What to work on – Could you write out the lines below exactly, beginning with the first and finishing with the one that contains "587x392 pixels."?

(Items listed in a dataset)
.....

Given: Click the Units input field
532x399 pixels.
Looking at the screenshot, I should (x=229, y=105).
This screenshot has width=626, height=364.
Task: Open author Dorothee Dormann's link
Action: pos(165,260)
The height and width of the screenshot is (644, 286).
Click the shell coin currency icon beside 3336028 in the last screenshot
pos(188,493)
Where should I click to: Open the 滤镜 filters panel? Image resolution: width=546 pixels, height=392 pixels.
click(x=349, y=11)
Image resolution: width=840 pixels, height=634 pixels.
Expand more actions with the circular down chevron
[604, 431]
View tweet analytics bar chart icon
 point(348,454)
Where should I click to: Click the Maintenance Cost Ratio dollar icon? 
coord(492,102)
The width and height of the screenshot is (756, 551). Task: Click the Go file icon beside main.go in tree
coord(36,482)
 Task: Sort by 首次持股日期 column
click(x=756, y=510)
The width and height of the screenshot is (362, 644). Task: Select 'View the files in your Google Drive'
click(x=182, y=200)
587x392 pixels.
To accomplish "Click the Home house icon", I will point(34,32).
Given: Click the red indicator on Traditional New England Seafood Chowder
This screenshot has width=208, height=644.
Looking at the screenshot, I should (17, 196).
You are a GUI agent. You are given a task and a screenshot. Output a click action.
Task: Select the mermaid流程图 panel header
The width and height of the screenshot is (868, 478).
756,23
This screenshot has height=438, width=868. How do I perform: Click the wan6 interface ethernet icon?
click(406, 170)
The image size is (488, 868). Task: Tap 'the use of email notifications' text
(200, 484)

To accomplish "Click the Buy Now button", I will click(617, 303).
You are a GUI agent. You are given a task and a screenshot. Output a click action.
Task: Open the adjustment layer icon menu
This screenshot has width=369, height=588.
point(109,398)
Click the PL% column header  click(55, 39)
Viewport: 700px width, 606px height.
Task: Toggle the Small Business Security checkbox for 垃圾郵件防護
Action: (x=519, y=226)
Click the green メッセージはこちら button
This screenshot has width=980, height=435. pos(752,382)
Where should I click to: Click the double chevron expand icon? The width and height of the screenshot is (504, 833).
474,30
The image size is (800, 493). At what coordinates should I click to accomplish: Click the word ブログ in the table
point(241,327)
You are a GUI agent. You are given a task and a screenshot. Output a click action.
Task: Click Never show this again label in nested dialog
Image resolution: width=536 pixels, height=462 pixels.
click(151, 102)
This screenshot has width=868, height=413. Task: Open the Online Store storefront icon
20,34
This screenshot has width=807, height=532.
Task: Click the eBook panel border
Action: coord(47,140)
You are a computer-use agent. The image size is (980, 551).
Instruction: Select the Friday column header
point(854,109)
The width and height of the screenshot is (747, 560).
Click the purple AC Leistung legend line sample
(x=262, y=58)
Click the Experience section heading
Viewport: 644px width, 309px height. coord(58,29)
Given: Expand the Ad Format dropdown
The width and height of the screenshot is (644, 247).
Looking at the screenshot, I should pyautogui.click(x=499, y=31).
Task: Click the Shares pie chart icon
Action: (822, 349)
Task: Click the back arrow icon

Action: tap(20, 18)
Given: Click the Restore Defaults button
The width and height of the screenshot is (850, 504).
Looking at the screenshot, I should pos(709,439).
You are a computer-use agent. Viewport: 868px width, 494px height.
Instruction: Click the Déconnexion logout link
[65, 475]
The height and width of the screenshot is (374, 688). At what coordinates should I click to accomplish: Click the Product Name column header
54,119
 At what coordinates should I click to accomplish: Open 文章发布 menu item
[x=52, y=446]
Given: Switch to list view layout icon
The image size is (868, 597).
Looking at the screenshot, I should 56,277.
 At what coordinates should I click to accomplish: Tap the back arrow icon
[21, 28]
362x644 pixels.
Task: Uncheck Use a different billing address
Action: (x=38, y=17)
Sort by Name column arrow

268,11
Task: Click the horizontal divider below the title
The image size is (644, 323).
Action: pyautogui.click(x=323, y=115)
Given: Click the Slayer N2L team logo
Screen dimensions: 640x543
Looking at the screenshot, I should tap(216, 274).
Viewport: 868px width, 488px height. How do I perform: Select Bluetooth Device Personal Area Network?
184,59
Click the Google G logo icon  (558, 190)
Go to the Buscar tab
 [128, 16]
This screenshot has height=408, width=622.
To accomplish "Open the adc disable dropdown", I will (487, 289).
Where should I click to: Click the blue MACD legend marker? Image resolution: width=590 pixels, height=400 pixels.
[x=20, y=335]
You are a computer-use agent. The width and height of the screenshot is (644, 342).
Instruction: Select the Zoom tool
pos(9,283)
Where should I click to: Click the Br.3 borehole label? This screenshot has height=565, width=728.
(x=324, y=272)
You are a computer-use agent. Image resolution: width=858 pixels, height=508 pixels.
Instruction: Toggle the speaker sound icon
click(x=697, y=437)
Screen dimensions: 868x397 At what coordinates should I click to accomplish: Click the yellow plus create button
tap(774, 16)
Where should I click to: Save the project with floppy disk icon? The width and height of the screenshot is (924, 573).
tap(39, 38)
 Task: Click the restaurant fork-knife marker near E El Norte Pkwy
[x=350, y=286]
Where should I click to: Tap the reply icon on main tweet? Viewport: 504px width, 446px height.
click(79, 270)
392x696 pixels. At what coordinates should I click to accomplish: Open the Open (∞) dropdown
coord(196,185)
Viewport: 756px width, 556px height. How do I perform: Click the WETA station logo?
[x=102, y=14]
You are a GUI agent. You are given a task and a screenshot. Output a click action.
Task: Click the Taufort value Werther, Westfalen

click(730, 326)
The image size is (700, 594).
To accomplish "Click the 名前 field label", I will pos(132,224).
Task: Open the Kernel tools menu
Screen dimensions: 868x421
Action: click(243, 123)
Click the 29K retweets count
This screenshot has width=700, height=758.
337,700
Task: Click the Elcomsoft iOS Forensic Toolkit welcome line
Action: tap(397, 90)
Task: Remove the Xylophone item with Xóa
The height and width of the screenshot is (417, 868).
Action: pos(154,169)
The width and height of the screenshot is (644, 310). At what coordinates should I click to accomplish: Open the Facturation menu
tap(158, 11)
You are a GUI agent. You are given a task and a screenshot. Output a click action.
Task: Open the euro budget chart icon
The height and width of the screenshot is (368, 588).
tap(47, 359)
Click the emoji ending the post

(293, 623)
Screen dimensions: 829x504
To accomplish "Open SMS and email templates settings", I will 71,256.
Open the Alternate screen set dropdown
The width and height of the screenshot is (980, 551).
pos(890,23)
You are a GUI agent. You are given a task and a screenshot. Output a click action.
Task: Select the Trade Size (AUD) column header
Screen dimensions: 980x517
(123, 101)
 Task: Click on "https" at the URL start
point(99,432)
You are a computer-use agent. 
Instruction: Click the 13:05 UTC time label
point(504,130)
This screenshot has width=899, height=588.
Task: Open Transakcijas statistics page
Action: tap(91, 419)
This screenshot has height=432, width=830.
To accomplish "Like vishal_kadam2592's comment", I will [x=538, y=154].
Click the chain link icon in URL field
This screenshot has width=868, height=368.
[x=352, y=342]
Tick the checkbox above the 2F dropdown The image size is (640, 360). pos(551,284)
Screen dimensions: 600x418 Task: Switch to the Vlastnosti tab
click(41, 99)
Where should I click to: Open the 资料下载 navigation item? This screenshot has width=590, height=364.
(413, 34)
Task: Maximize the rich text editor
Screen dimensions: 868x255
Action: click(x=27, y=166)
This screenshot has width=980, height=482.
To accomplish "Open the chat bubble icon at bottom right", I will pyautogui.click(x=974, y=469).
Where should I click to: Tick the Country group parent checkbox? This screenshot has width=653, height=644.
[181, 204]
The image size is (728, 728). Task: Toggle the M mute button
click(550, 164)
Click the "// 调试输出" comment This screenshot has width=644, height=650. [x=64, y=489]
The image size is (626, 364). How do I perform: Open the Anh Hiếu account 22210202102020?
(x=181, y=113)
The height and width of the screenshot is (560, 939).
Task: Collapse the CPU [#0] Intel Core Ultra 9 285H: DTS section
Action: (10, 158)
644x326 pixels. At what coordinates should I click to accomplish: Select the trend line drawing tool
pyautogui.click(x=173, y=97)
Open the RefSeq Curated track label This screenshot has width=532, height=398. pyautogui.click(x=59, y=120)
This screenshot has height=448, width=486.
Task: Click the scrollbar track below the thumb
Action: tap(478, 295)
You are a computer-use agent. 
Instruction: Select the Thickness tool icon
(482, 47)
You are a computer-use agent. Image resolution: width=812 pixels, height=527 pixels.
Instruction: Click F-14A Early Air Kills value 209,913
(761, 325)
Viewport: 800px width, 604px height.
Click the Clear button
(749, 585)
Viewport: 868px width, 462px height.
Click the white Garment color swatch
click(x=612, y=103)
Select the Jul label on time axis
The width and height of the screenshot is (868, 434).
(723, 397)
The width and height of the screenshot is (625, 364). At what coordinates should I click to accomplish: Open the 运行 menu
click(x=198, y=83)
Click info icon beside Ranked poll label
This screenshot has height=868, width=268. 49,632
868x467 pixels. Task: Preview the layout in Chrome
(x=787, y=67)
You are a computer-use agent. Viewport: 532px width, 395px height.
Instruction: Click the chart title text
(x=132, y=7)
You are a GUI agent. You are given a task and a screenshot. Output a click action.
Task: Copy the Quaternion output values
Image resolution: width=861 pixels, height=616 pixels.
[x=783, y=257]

.....

Exercise response –
Given: Click the Units input field
532x399 pixels.
Looking at the screenshot, I should (x=229, y=105).
This screenshot has width=626, height=364.
Task: Open author Dorothee Dormann's link
Action: pos(165,260)
The height and width of the screenshot is (644, 286).
Click the shell coin currency icon beside 3336028 in the last screenshot
pos(188,493)
Where should I click to: Open the 滤镜 filters panel? Image resolution: width=546 pixels, height=392 pixels.
click(x=349, y=11)
Image resolution: width=840 pixels, height=634 pixels.
Expand more actions with the circular down chevron
[604, 431]
View tweet analytics bar chart icon
 point(348,454)
Where should I click to: Click the Maintenance Cost Ratio dollar icon? 
coord(492,102)
The width and height of the screenshot is (756, 551). Task: Click the Go file icon beside main.go in tree
coord(36,482)
 Task: Sort by 首次持股日期 column
click(x=756, y=510)
The width and height of the screenshot is (362, 644). Task: Select 'View the files in your Google Drive'
click(x=182, y=200)
587x392 pixels.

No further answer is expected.